--- Information given ---
-- -- --

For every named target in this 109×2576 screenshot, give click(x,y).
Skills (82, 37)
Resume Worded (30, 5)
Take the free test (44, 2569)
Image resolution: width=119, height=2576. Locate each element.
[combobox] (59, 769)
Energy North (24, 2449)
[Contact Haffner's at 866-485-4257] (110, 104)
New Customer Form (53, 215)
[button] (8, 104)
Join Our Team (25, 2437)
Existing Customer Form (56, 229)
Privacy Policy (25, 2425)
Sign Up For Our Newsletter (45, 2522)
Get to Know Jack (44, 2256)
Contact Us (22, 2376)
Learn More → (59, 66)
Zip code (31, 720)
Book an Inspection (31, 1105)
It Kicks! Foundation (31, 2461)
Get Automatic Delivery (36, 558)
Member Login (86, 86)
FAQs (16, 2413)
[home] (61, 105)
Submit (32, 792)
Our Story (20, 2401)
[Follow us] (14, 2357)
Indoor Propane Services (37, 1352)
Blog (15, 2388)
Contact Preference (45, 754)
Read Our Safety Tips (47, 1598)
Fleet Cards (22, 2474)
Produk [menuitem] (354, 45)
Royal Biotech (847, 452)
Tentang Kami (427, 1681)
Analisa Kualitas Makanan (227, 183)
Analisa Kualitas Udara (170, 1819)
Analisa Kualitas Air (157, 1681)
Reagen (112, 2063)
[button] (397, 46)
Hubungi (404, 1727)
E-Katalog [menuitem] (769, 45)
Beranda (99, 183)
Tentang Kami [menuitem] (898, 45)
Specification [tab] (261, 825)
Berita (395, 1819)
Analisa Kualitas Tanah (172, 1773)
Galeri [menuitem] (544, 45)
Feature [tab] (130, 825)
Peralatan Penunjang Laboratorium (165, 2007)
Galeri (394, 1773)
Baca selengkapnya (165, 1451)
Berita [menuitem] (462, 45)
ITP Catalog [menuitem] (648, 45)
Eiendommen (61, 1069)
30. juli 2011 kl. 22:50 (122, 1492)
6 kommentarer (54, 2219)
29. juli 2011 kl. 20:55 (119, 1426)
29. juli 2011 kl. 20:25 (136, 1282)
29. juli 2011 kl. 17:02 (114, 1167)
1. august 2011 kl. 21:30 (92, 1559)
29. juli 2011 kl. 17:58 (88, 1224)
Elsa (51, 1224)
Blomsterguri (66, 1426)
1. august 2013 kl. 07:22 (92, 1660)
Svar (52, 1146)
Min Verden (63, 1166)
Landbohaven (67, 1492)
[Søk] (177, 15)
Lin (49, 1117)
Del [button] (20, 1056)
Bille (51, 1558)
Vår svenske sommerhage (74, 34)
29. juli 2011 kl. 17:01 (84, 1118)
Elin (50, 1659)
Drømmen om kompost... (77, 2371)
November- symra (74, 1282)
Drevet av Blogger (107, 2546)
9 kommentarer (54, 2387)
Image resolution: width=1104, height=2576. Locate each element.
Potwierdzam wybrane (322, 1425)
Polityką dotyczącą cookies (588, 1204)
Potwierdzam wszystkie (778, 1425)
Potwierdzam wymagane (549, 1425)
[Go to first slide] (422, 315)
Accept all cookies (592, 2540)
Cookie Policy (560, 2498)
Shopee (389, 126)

-- -- --

--- Problem to solve ---
If a line in the records contains "Kami", report it.

--- Answer to this problem ---
Tentang Kami (427, 1681)
Tentang Kami [menuitem] (898, 45)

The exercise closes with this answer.